This is a wild game take on a classic comfort food recipe. Who hasn’t eaten beef stroganoff? Well, venison stroganoff is better. Thinly sliced pieces of venison backstrap, sauteed briefly in butter, mixed with mushrooms, shallots, dill and sour cream. This is filling, easy-to-eat winter food of the first order.
I’ve read a lot of stroganoff recipes in my time, and there is huge variation. A few things are pretty consistent, however. To be a stroganoff, you must have thinly sliced red meat — beef, lamb, venison, elk, etc. — sour cream, mushrooms, some sort of onion, and butter. Lots of butter.
My version of venison stroganoff relies on using at least two kinds of fresh mushrooms — cremini and shiitake — shallots, a splash of Madeira wine, and both fresh dill and a rarer ingredient, dill pollen, which you can omit if you can’t find it. You can buy dill pollen online from Earthy Delights, however.

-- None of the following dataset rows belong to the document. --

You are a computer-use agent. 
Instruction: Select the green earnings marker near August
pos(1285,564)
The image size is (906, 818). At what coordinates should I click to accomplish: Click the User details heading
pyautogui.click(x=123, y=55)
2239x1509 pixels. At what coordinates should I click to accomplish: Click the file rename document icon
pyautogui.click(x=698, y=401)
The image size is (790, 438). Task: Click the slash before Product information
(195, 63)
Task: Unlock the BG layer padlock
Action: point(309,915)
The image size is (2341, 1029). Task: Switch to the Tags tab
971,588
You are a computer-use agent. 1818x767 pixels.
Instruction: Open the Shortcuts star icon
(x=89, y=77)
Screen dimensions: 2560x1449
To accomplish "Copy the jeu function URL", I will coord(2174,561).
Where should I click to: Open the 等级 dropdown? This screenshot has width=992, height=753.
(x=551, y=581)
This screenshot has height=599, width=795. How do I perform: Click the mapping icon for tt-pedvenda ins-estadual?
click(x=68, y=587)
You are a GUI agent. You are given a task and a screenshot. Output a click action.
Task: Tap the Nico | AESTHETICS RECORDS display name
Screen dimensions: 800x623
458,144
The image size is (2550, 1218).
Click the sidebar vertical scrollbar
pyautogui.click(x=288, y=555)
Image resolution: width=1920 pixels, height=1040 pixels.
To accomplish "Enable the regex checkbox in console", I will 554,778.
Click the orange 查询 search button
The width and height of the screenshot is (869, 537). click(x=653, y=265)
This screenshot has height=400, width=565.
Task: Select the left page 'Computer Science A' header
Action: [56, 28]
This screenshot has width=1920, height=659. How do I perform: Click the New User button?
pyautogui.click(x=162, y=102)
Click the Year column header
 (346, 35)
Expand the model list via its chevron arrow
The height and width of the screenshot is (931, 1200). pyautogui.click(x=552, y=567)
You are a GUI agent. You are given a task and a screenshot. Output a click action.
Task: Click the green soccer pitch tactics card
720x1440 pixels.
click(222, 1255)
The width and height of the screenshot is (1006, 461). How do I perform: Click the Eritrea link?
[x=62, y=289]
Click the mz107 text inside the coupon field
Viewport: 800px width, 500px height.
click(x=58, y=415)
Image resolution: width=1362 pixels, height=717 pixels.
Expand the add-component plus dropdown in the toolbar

As for the dairy, butter is the fat and sour cream is the sauce. Can you loosen it with some heavy cream? You bet. Sometimes I do, sometimes I don’t. I did not in the photo.
As for a starch, I like traditional egg noodles; it’s what I grew up with. You could do anything from some other sort of pasta to rice to polenta or bread. Mashed potatoes might be nice, too.
This recipe is loosely based on my friend Elise’s Beef Stroganoff recipe.
Prep Time: 20 minutes
Cook Time: 20 minutes
- 4 tablespoons butter
- 1 1/2 pounds venison steaks
- 2 large shallots, minced
- 2 minced garlic cloves
- 1/4 pound sliced cremini mushrooms
- 1/4 pound sliced shiitake mushrooms
- 1/8 teaspoon ground nutmeg
- 2 tablespoons chopped fresh dill
- Pinch of cayenne pepper, about 1/8 teaspoon
- 1/4 cup Madeira wine
- 1 cup sour cream at room temperature
- Dill pollen to garnish (optional)
- Heavy cream, to loosen sauce (optional)
- 1 pound wide egg noodles
- Get a kettle of salty water going over high heat; this is for the noodles. Once it boils, add the noodles and cook according to the directions; they will hold in a colander until the stroganoff is ready.
- Slice the venison into 1/4 inch pieces and salt lightly.
- Get 2 tablespoons butter in a large saute pan good and hot over medium-high heat.
- When the butter stops frothing, lay down some of the venison. Do not crowd the pan. Sear for 1 minute, making sure they are getting browned in that time. If not, you are either crowding the pan too much or the heat isn’t high enough. Turn and cook for another minute, then transfer to a bowl. Lay down another set of venison pieces, and repeat until they’re all cooked.
- Once the venison is cooked, add the shallots and another tablespoon of butter and saute for 2-3 minutes, stirring often.
- Add the mushrooms and garlic and the remaining butter, then toss and cook over high heat for 3-4 minutes. Sprinkle some salt over them.
- Add the Madeira and toss to combine. Let this boil down furiously. While it is doing so, grate some nutmeg over the mixture. Add the cayenne.
- When the Madeira is mostly gone, turn the heat down to low and return the venison to the pan, including all the juices in the bowl. Stir to combine and add most of the chopped fresh dill.
- Add the sour cream and turn off the heat. Stir to combine and let it heat through from the heat in the pan. Add the remaining nutmeg. Do not let this boil, or even simmer, or Very Bad Things will happen. Think nasty curdled crap.
- To serve, spread out over the noodles and top with any remaining dill and the dill pollen, if using.